卓廉士先生の『黄帝内経』術数講義:経脈の長さと営気の流注について その1

  古代数術から見た経脈の長さと営気の流注
    卓廉士*1(重慶医科大学中医薬学院、重慶)
      『中国針灸』2008年8月第28巻第8期
                       〔 〕内は訳注。
               *1卓廉士(1952-)、男、教授。研究方向:鍼灸治病の理論。
         
[摘要]秦漢文献中にある数術理論について整理し、国外の学者の古代人類の思考方法についての論述を参考にして、あわせて中医典籍にある経脈の長さと営気の流注に関する記載を対照させ、数術とこれらの記載の間の関係を探究した。その結果、経脈の長さと営気の流注は、数術の原理と完全に符合することがわかった。つまり、経脈の長短寸尺と営気の流注度数は、いずれも数術から演繹されてできたものであり、その目的は天人間の密接にして不可分な感応聯繋を建立することであった。数術を証明するすべがない以上、営気の流注に関する研究についても、現代の実証科学の方法を採用するのはふさわしくない。

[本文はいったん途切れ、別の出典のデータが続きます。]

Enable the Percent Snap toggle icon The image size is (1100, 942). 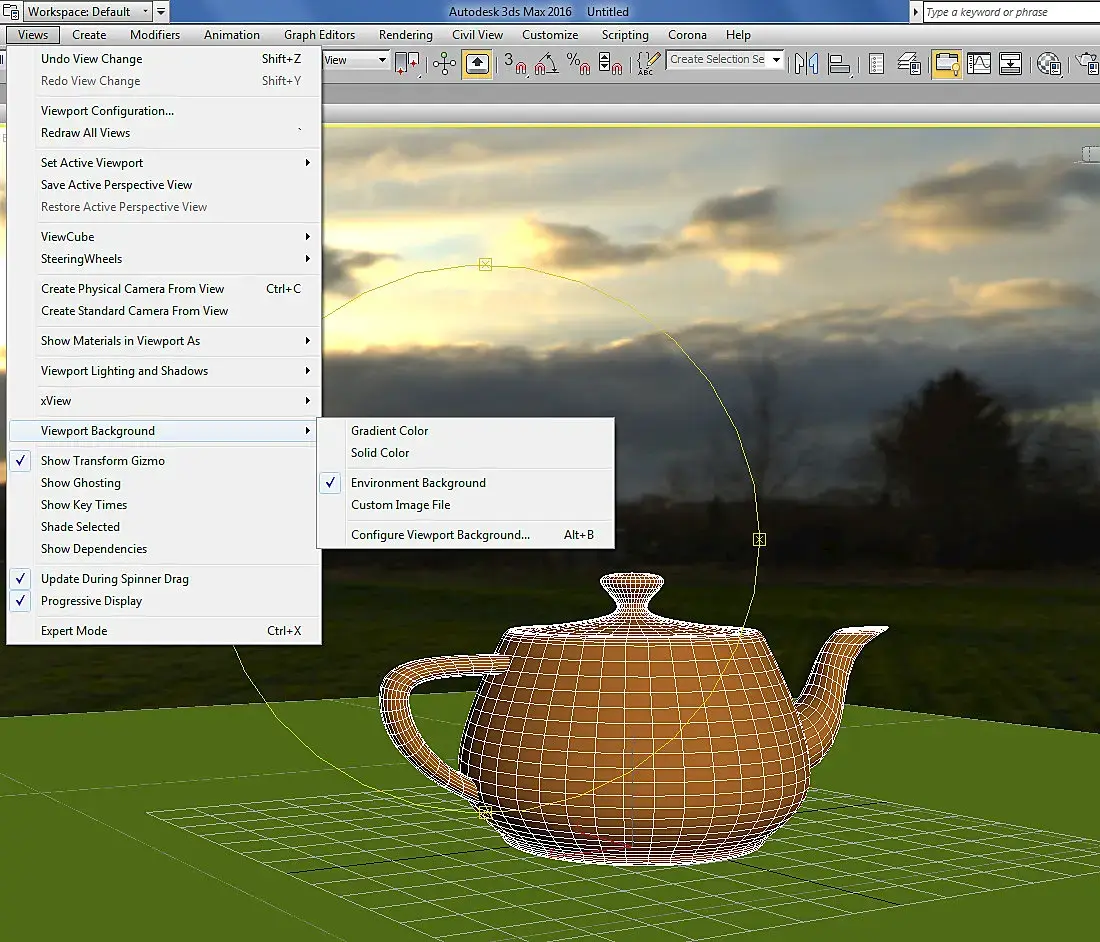click(x=578, y=63)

[キーワード]十二経脈;営気;子午流注;数学;経脈の長さ

 数術は、術数ともいう。数とは、一、二、三、四、五、六、七、八、九などの数字である。中国古代人の認識では、数の中に術があり、数字の背後は玄妙幽微であり、事物の法則と宇宙そのものの秘密がかくされている。『易経』繫辞上には「參伍以變、錯綜其數、通其變、遂成天下之文、極其數、遂定天下之象〔參伍して以て變じ、其の數を錯綜す。其の變を通じ、遂に天下の文を成す。其の數を極めて、遂に天下の象を定む。(易の変化は、陽爻と陰爻とをさまざまに組み合わせることによって変化する。筮竹の数を入り交じらせたり、それを一箇所にまとめたりする。その変化を推し進めると、天地の文=八卦を形成する。その数をさらに推し進めると、六十四卦ができる。)〕」とある。数字の大小奇偶を通して、さらにその異なる排列組み合わせによって、事物や現象の生成・変化およびそれに内在する原因と法則性を明らかにする。よって数術は、中国古代の哲学のカテゴリーに属すということができる。著名なイタリアの伝道師であるマルティン・マルティニウス(Martin Martinius、中国名は衛匡国、1614-1661)は、その漢学の名著である『中国上古史』の中で、「易学」原理は古代ギリシャのピタゴラス学派と同じであると考え、両者とも「数」を宇宙の本体であるとみなしているが、これはきわめて透徹した見解である。『素問』三部九候論に「天地之至數、合於人形血氣〔天地の至數は、人形の血氣に合す〕」とある。数術は、中医において人体の臓腑・経脈・気血の性状を明らかにし、生命の有機的聯繋を解釈する重要な一環である。しかしながら、この部分の内容はかえってこれまでずっと無視され、曲解されてきており、経脈研究の一大欠陥であるといわざるをえない。筆者の考えでは、中医理論における数術原理を研究し、明らかにすることは、経脈現象の研究に大いに裨益するので、学識不足をかえりみず、以下に述べる次第である。